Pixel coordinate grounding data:
%%

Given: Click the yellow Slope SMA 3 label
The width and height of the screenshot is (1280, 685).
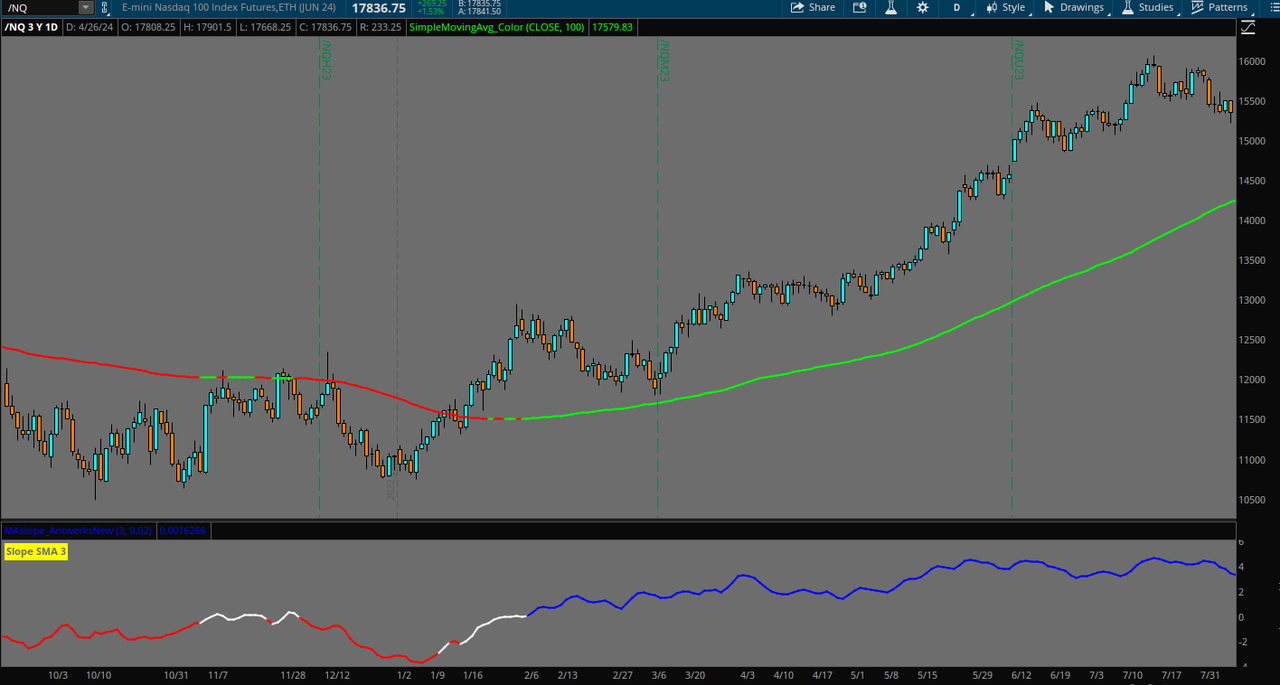Looking at the screenshot, I should click(35, 552).
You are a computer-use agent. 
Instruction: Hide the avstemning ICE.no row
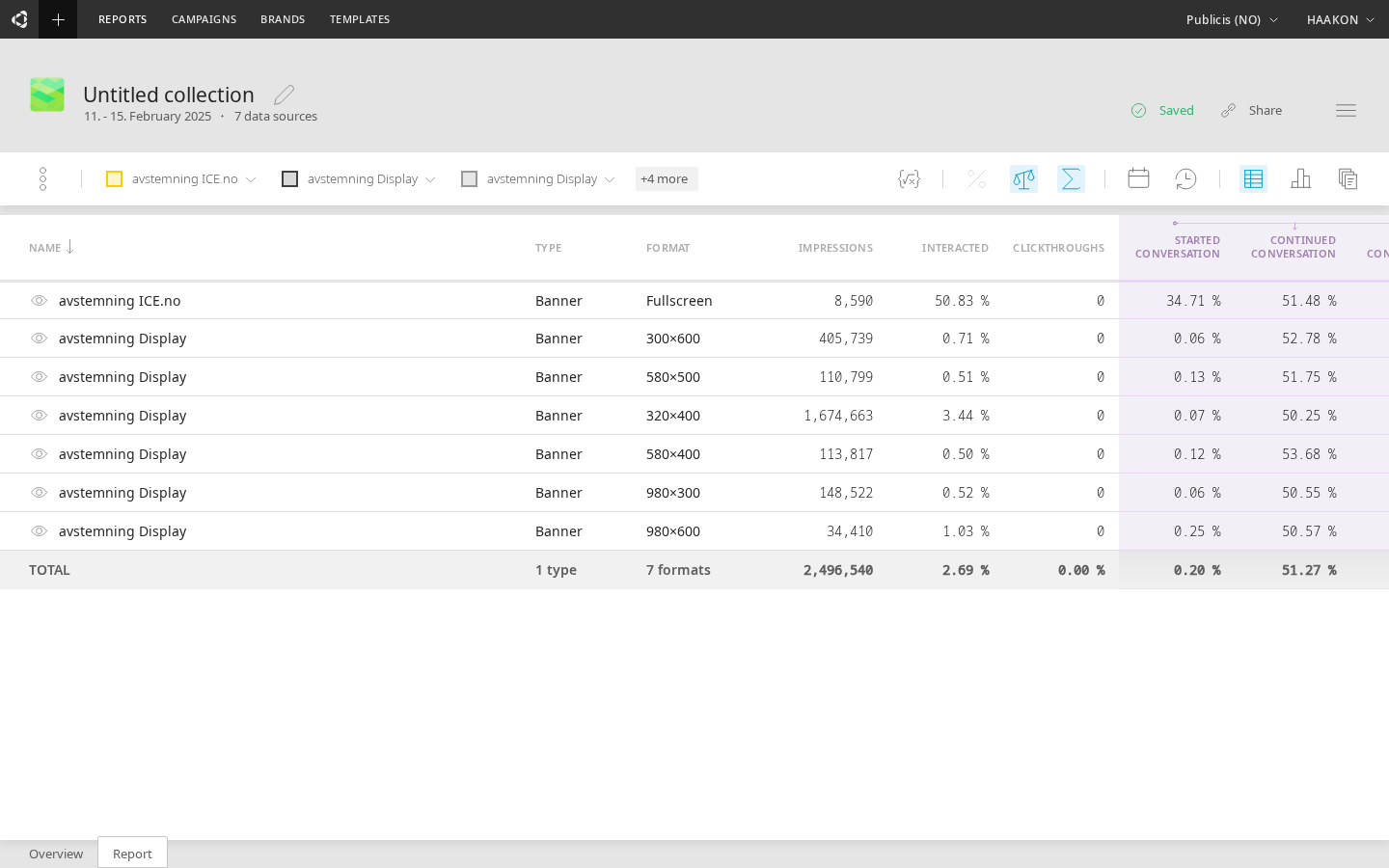point(40,300)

%%

Write out all the entries precisely as given, omitting each image.

Given: Click the yellow Slope SMA 3 label
The width and height of the screenshot is (1280, 685).
Looking at the screenshot, I should click(35, 552).
You are a computer-use agent. 
Instruction: Hide the avstemning ICE.no row
point(40,300)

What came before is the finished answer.